Progressive Hard-Mining Network for Monocular Depth Estimation

IEEE Trans Image Process. 2018 Aug;27(8):3691-3702. doi: 10.1109/TIP.2018.2821979.

Abstract

Depth estimation from the monocular RGB image is a challenging task for computer vision due to no reliable cues as the prior knowledge. Most existing monocular depth estimation works including various geometric or network learning methods lack of an effective mechanism to preserve the cross-border details of depth maps, which yet is very important for the performance promotion. In this paper, we propose a novel end-to-end progressive hard-mining network (PHN) framework to address this problem.

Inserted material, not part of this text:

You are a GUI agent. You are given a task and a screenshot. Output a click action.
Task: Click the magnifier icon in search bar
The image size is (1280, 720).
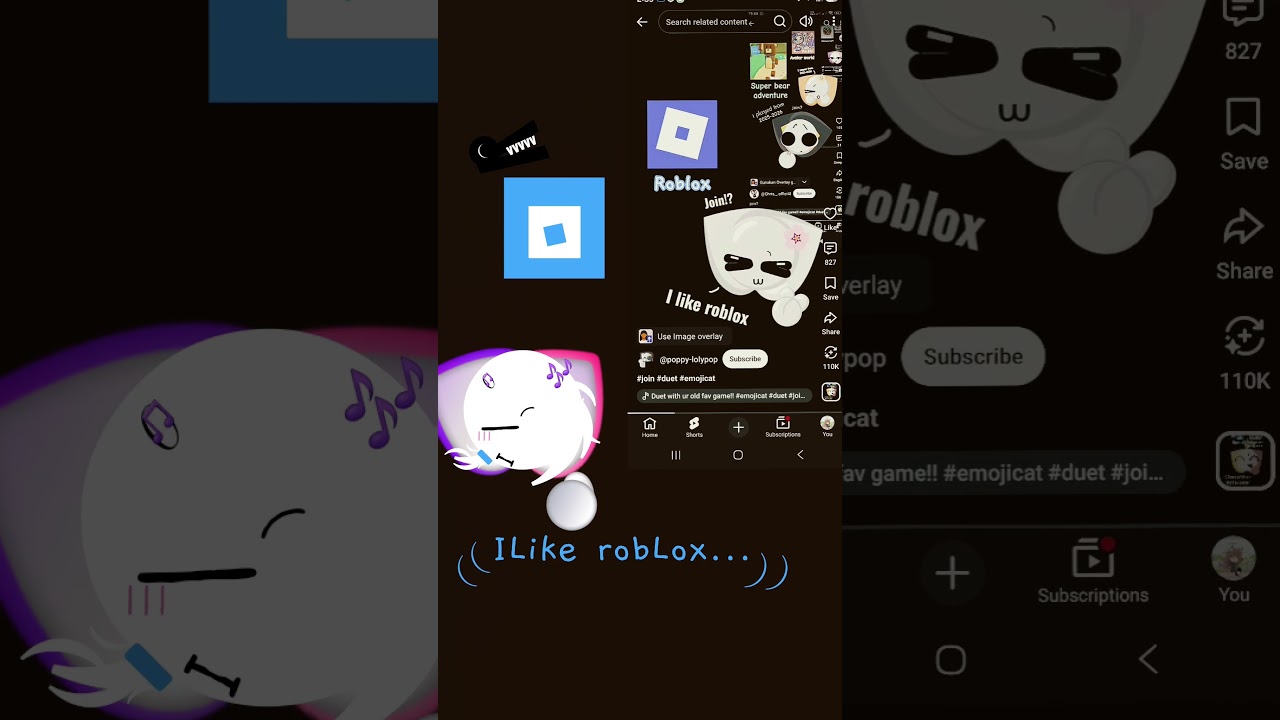click(x=780, y=22)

Specifically, we construct the hard-mining objective function, the intra-scale and inter-scale refinement subnetworks to accurately localize and refine those hard-mining regions. The intra-scale refining block recursively recovers details of depth maps from different semantic features in the same receptive field while the inter-scale block favors a complementary interaction among multi-scale depth cues of different receptive fields. For further reducing the uncertainty of the network, we design a difficulty-ware refinement loss function to guide the depth learning process, which can adaptively focus on mining these hard-regions where accumulated errors easily occur. All three modules collaborate together to progressively reduce the error propagation in the depth learning process, and then, boost the performance of monocular depth estimation to some extent. We conduct comprehensive evaluations on several public benchmark data sets (including NYU Depth V2, KITTI, and Make3D). The experiment results well demonstrate the superiority of our proposed PHN framework over other state of the arts for monocular depth estimation task.